Why would you even bother? They're 18GB/ea. They're just about free everywhere you can find them (like
this pair which went for 1 penny), and for a reason.
Assuming cheap hydro electricity prices like around here (10 cents/KWh), you're looking at $40/year or more just to keep 72GB of space running (more than the drives are worth in the first place). If you keep them for 3 years or so, you're looking at more in power costs alone than replacing it with a modern 1TB SATA drive now which will perform MUCH better everywhere, save for rotational latency. The drives are quite slow being so old, and the SCSI bus only slow (40MB/s) to begin with and shared.
You're going to need a SCSI card of course -- preferably a SCSI RAID card (mind you, most decent PERCs require slots which your motherboard doesn't have i.e. PCI-X or PCI 64), unless you want 4 separate really small and really slow drives... Getting one of those, a bunch of 80 to 68 pin adapters, the 68 pin cables and terminators will run you a lot of $$ for unimpressive performance and very little space.

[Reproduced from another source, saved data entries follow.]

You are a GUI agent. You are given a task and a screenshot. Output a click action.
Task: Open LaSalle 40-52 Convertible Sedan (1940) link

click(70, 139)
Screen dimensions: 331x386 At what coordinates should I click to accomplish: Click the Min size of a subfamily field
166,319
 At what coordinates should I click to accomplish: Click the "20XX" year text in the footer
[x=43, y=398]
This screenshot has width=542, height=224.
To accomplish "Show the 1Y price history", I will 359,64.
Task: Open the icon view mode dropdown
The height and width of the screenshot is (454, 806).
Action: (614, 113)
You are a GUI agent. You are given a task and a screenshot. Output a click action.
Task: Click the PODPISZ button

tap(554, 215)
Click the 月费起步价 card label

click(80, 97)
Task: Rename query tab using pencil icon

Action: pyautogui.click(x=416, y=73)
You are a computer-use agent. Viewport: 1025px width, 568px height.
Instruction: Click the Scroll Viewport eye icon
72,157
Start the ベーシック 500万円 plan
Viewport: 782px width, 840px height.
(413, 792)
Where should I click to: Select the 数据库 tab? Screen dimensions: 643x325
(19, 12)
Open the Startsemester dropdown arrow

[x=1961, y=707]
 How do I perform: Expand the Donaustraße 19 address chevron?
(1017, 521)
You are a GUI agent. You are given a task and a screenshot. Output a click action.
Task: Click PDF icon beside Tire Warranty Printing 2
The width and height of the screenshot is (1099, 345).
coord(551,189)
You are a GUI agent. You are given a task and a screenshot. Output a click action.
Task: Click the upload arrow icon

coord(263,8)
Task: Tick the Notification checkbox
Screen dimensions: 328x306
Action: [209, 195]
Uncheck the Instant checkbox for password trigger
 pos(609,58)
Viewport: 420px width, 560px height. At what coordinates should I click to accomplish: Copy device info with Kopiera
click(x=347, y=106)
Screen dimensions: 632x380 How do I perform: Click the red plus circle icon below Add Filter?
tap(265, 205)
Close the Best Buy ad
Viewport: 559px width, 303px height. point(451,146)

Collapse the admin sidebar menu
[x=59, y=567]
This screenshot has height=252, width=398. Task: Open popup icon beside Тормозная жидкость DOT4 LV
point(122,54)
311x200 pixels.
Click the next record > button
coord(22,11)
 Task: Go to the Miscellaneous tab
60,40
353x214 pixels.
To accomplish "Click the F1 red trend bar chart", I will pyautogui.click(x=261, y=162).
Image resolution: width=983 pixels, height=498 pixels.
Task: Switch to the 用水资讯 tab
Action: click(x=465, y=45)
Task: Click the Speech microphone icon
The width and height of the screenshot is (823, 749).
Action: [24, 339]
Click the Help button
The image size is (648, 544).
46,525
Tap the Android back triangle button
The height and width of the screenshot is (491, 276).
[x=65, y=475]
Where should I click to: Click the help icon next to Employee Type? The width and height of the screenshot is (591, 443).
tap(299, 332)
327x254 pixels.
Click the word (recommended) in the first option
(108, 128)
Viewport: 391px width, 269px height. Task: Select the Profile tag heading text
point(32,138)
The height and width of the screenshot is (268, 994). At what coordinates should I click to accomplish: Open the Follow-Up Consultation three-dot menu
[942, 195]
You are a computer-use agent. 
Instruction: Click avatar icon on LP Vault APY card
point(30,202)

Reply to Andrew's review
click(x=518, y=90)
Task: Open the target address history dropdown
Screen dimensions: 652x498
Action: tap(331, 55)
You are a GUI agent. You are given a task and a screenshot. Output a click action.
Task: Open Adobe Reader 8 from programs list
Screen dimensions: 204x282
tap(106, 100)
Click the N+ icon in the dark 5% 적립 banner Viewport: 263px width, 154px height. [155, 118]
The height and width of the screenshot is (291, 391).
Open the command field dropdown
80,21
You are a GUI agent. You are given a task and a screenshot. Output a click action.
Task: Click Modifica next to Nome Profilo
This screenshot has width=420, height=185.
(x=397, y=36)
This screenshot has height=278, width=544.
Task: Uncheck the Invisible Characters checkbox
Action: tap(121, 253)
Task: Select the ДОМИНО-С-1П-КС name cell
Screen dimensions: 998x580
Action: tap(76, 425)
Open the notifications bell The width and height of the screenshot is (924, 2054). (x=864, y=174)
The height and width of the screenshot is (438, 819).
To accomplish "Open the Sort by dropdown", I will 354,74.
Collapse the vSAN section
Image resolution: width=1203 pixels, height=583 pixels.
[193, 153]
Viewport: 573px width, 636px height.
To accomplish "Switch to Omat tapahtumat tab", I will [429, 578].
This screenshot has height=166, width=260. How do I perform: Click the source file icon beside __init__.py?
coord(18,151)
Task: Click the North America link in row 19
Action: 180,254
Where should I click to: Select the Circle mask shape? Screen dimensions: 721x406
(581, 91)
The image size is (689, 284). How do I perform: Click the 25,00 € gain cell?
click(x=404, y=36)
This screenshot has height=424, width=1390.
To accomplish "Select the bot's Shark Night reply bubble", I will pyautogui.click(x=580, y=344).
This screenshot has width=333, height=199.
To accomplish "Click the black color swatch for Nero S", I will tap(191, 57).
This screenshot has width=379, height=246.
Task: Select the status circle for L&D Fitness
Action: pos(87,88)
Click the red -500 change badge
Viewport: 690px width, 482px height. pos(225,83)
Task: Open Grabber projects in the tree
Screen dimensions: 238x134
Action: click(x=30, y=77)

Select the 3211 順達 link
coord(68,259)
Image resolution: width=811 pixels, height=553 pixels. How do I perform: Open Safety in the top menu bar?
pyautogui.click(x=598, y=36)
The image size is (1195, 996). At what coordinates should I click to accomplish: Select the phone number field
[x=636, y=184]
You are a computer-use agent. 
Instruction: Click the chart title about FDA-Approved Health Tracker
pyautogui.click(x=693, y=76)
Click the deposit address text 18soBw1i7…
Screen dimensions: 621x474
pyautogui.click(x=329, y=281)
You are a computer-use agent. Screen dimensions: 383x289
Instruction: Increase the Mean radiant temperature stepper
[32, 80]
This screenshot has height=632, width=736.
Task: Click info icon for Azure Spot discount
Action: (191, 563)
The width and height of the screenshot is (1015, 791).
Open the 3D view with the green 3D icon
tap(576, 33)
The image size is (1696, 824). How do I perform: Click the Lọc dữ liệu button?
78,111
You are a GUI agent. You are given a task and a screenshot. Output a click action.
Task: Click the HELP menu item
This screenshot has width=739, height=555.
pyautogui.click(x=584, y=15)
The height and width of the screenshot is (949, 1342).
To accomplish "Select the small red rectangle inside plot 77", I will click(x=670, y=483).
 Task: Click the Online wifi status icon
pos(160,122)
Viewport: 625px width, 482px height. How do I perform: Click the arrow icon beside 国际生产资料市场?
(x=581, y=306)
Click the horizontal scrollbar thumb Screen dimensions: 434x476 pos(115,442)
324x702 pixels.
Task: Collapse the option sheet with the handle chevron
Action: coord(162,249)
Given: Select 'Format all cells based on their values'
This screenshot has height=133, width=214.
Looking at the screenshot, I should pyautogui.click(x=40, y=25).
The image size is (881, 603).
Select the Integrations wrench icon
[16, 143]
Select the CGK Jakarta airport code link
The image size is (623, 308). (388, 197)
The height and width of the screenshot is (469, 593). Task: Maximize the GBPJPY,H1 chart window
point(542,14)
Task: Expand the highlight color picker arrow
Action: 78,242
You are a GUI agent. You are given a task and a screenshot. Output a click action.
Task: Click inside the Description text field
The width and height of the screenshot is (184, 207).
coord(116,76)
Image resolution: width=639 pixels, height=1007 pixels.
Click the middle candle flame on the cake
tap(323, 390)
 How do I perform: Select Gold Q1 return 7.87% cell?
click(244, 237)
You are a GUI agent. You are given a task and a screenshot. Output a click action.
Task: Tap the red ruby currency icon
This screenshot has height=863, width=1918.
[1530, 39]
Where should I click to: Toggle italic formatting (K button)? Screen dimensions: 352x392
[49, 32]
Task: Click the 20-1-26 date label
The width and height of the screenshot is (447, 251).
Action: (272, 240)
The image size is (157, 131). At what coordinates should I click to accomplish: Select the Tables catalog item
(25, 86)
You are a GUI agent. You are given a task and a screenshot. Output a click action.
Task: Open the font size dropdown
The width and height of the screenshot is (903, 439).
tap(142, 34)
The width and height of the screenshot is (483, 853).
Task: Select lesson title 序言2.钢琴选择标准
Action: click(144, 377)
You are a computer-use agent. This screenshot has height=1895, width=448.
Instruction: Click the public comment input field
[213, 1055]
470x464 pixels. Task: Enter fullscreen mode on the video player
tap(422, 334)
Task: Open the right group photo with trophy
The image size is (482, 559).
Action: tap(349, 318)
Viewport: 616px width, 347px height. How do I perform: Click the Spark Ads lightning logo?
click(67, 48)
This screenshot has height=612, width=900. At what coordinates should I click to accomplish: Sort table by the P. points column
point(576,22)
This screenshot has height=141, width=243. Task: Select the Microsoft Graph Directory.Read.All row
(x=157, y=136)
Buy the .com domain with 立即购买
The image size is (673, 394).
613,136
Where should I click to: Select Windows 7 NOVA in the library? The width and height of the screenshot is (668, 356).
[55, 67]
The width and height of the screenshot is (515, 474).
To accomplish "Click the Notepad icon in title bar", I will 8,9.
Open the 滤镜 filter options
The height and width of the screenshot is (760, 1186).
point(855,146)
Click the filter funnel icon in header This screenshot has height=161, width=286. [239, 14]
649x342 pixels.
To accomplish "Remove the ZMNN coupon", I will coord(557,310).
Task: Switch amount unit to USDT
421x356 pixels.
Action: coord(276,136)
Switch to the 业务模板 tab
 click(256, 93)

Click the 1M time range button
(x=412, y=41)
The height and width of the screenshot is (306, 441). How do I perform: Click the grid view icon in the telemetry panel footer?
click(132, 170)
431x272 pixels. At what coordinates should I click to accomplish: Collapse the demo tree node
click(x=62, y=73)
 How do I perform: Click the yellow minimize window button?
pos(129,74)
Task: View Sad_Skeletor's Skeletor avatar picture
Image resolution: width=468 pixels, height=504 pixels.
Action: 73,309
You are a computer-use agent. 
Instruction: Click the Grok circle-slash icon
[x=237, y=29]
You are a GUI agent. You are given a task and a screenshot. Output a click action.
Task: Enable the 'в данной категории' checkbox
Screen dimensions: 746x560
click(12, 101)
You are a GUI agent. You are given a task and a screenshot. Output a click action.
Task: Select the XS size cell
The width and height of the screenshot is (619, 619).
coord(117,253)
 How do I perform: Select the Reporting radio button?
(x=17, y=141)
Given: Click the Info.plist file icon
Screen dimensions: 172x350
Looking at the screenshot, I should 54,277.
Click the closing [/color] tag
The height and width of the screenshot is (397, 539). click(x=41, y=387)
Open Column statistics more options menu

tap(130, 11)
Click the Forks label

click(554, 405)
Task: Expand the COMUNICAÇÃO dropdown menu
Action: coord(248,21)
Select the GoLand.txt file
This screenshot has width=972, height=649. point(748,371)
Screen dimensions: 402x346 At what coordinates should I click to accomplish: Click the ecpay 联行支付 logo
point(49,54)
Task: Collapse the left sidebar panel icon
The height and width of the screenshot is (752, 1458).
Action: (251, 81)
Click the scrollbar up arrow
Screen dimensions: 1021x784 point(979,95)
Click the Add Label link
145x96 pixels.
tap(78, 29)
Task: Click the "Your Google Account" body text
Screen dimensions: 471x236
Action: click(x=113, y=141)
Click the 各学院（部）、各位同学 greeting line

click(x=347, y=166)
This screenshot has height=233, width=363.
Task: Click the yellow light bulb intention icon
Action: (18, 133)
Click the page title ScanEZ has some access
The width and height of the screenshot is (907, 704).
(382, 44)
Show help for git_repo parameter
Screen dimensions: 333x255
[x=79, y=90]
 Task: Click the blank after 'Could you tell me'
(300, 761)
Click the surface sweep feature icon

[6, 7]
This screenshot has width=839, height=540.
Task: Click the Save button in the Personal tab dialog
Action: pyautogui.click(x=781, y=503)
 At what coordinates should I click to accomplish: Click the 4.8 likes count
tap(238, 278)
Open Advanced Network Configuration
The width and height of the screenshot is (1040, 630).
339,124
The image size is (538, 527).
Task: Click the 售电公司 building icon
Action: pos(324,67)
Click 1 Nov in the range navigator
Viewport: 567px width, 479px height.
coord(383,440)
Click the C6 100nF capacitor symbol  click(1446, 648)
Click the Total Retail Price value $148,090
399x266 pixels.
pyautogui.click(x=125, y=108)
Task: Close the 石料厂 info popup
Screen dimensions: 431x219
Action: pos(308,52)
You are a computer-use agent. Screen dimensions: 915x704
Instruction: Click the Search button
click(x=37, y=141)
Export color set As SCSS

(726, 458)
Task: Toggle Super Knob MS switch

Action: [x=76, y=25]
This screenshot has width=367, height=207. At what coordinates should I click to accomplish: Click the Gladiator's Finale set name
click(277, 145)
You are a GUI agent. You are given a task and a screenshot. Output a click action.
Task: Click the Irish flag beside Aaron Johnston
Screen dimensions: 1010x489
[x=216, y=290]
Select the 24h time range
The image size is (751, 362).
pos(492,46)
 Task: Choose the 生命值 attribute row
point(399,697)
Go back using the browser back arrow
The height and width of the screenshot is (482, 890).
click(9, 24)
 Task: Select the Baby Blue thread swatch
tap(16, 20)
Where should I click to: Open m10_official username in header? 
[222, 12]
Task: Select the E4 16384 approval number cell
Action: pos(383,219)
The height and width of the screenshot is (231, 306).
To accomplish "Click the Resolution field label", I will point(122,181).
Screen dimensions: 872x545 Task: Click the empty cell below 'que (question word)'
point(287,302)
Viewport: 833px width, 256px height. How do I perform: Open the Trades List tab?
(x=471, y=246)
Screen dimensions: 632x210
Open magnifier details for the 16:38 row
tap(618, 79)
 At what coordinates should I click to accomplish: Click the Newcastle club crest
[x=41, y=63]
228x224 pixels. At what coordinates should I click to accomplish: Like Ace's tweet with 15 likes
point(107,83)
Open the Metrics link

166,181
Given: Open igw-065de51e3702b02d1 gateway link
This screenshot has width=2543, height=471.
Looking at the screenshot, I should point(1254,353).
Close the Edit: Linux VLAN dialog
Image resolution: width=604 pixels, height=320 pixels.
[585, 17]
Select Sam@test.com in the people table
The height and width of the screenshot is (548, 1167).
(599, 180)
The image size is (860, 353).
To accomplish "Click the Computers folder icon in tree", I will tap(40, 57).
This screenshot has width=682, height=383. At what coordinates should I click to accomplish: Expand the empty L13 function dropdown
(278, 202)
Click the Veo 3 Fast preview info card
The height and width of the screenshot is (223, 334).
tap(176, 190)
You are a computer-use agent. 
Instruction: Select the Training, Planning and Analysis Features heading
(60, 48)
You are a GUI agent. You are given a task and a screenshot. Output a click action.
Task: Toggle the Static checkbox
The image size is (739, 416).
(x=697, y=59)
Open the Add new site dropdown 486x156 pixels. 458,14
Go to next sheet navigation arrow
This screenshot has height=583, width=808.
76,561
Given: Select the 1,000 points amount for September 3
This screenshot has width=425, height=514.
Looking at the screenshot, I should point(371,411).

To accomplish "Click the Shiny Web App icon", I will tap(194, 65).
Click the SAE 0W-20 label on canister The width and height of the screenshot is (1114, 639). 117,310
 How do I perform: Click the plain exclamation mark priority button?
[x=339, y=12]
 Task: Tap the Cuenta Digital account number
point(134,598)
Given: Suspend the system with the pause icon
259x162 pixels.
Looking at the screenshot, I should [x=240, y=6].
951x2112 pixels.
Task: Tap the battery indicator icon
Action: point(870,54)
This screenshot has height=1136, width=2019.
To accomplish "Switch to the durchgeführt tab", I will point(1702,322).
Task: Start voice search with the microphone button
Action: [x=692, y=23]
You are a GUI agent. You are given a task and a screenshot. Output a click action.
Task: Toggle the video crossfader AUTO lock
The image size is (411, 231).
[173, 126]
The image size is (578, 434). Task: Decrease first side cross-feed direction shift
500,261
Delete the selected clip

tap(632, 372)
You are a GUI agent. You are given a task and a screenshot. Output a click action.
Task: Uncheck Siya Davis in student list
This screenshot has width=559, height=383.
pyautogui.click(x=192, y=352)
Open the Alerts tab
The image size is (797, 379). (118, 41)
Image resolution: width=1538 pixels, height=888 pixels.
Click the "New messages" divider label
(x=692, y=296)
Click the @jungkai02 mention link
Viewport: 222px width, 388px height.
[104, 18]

Seriously, you'd get better performance and more space out of a $40 80GB SATA drive (less power wasted too, less space wasted inside your case as well), even though it's a pretty bad value (500GB'ers are like $50). This is 10 year old tech we're talking about (the drives are likely pretty worn out too, I don't think I'd trust them to hold my data). Even the newer SCSI types have been replaced by SAS a while ago. It's a bit like making yourself a P3-class Xeon server in this day of dirt cheap quad core monster CPUs.